Request: Reproduce every line of the data from the line containing "Nieuws (797, 675)" up to and including the line containing "Cercar per text (33, 169)", offsetting each coordinate value in the answers by 110 and leaving all other text unchanged.

Information given:
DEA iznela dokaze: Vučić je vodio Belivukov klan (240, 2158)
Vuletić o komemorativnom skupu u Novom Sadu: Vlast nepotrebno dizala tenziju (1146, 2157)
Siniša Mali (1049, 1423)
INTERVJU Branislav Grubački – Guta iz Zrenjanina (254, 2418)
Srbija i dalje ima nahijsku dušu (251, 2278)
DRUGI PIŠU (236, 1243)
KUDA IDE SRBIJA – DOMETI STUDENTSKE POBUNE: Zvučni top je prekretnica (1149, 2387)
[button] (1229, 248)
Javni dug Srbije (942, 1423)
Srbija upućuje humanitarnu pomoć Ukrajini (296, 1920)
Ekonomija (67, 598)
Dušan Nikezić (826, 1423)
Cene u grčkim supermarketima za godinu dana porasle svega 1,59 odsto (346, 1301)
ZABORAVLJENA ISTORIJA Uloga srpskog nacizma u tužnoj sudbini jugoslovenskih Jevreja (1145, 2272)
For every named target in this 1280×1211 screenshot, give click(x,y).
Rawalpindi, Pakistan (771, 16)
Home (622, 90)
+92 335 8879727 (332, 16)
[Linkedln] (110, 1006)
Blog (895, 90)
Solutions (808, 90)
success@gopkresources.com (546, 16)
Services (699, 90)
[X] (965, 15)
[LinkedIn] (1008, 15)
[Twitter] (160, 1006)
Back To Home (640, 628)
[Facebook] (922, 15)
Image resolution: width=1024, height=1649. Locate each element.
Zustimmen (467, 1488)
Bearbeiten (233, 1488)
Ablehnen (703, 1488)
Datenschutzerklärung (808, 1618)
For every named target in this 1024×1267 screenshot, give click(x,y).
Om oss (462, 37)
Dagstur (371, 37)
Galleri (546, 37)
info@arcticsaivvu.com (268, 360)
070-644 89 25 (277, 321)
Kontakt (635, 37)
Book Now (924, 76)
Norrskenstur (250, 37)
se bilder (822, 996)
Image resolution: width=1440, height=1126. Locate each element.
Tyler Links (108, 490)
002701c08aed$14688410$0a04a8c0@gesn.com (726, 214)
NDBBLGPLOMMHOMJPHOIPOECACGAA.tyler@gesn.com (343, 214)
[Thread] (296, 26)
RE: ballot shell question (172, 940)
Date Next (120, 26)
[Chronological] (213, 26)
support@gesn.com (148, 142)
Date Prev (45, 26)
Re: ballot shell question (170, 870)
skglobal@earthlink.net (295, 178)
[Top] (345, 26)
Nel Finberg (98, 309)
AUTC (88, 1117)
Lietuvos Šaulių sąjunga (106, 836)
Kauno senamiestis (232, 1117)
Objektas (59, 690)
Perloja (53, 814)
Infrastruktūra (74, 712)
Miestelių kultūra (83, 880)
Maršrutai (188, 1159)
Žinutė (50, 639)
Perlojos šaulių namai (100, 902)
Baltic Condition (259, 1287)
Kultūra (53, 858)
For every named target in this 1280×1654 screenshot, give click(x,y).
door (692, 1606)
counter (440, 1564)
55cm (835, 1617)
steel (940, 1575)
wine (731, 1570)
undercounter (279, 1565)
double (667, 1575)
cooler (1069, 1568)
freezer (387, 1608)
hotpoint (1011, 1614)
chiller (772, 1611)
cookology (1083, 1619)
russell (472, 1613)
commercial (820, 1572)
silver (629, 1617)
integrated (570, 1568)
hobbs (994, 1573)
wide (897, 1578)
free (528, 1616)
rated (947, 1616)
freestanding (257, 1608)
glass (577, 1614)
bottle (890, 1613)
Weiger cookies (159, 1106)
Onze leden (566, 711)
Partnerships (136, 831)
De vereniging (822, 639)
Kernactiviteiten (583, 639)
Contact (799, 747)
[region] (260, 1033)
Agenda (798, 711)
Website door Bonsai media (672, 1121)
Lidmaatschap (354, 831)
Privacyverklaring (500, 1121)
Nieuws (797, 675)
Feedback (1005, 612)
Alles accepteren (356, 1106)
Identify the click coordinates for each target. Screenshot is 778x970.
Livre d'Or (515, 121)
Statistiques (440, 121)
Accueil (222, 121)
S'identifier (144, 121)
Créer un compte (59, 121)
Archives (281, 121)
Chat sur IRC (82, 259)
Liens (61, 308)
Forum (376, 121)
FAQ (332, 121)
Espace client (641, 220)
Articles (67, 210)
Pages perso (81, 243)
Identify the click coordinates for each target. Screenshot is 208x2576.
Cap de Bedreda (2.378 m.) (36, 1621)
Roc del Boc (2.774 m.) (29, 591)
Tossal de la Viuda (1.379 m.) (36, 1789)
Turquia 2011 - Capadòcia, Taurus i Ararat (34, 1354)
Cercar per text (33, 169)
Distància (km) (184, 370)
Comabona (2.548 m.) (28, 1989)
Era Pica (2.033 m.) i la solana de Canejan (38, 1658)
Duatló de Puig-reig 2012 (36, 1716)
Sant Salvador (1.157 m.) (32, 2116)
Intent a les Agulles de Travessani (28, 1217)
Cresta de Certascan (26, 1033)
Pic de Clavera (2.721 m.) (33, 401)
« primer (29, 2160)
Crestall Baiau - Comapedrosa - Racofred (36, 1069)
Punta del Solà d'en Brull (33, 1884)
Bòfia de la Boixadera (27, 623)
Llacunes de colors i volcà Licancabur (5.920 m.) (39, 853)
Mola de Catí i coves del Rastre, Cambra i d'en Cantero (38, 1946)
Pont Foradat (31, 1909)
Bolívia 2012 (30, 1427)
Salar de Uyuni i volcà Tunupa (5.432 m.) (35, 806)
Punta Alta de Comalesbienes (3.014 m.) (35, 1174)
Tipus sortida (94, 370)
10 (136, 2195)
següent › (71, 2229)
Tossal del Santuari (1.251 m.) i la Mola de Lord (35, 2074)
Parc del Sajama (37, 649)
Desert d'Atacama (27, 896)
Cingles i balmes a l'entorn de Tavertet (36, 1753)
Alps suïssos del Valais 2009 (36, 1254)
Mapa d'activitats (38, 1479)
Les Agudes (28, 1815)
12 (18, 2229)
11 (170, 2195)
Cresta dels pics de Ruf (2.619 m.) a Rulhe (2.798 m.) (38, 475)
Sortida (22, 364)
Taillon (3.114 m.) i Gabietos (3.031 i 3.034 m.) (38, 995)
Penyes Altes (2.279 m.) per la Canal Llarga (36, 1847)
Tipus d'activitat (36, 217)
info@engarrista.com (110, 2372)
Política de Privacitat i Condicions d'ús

Solution to this task:
Nieuws (907, 785)
Feedback (1115, 722)
Alles accepteren (466, 1216)
Identify the click coordinates for each target. Screenshot is 778x970.
Livre d'Or (625, 231)
Statistiques (550, 231)
Accueil (332, 231)
S'identifier (254, 231)
Créer un compte (169, 231)
Archives (391, 231)
Chat sur IRC (192, 369)
Liens (171, 418)
Forum (486, 231)
FAQ (442, 231)
Espace client (751, 330)
Articles (177, 320)
Pages perso (191, 353)
Identify the click coordinates for each target. Screenshot is 208x2576.
Cap de Bedreda (2.378 m.) (146, 1731)
Roc del Boc (2.774 m.) (139, 701)
Tossal de la Viuda (1.379 m.) (146, 1899)
Turquia 2011 - Capadòcia, Taurus i Ararat (144, 1464)
Cercar per text (143, 279)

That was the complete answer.